BUENOS AIRES (Reuters) - Argentina's central bank on Tuesday ordered HSBC Argentina to name a new president and vice president within 24 hours, accusing the bank of failing to establish necessary controls to prevent tax evasion and money laundering.
Argentine authorities locked horns with HSBC in November when they charged the bank with helping more than 4,000 clients evade taxes by stashing their money in secret Swiss bank accounts.
HSBC rejected the charge, but Argentina said in March it wanted HSBC to repatriate $3.5 billion that Argentine tax authorities said the bank had moved offshore.
The central bank said on Tuesday that HSBC's president, Gabriel Martino, "had not directed the necessary measures to mitigate and adequately address the prevention of money laundering and the financing of terrorist activities."
HSBC has consistently said it respected Argentine law.
"HSBC Argentina continues to operate normally in the country," it said in a statement, adding that it "will continue to cooperate with the justice system and regulators."

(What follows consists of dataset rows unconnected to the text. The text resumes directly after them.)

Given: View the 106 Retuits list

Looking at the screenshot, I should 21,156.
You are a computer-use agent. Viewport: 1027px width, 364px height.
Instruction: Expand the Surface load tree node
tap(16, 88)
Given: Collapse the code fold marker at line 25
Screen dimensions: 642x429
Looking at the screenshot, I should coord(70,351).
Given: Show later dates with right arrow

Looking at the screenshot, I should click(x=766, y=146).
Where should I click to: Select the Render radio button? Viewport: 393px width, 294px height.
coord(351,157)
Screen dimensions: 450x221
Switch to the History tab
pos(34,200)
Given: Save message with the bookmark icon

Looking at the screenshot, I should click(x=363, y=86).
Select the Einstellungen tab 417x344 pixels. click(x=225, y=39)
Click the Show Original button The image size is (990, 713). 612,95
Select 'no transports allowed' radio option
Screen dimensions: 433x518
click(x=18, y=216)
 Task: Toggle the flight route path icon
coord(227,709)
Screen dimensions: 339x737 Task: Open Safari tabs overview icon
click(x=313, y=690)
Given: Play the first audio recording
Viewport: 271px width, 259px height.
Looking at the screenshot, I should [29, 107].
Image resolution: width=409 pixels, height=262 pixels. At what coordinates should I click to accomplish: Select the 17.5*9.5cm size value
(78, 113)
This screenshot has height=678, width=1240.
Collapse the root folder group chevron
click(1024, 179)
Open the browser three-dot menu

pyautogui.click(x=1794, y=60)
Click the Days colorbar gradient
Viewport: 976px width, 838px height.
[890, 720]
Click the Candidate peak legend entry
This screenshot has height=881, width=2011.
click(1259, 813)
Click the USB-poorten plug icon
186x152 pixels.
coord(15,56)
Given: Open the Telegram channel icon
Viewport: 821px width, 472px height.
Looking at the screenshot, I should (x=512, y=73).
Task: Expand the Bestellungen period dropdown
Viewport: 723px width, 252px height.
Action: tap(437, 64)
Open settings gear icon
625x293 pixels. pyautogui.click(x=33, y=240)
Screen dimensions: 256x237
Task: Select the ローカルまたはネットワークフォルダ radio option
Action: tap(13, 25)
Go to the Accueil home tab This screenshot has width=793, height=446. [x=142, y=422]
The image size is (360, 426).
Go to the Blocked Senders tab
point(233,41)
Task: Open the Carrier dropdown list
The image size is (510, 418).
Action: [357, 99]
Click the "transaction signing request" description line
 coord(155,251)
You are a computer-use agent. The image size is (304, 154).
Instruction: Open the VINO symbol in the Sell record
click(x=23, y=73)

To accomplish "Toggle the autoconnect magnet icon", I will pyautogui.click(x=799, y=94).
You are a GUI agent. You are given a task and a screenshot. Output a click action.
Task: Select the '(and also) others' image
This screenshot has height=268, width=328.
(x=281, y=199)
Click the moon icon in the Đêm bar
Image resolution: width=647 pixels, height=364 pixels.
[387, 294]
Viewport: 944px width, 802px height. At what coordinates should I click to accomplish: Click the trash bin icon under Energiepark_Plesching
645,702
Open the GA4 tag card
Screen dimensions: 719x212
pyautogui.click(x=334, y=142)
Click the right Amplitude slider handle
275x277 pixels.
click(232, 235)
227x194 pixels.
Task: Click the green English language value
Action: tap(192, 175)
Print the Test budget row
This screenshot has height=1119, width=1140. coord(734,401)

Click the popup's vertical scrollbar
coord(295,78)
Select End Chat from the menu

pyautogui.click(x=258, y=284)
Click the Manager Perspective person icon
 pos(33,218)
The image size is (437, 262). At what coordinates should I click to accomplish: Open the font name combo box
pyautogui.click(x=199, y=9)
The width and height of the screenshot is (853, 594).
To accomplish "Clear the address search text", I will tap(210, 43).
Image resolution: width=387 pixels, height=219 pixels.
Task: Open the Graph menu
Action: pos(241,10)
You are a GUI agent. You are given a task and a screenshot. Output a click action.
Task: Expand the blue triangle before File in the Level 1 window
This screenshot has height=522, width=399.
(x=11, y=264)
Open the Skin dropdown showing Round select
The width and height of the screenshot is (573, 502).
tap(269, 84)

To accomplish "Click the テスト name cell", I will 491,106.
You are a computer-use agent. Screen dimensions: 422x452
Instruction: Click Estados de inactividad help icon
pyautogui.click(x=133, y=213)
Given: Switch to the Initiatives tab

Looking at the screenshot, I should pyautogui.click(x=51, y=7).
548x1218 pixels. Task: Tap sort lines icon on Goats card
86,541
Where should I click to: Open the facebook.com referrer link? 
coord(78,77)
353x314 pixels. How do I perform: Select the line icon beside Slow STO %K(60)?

Ricardo Echegaray, head of Argentina's AFIP tax agency, called the central bank's move "positive". He said the bank's clients who had moved money abroad through secret channels should accept criminal liability and pay the taxes owed.
"They will have to recognize that together with Martino, and the HSBC authorities here in Argentina, they looked to cheat Argentina, to move funds abroad that they had never declared and on which they had never paid taxes," Echegaray told a news conference.
Argentina's central bank has the authority to revoke the licenses of officials who legally represent commercial banks before the financial regulator.
Europe's largest bank faces probes in several countries of allegations it helped clients dodge taxes.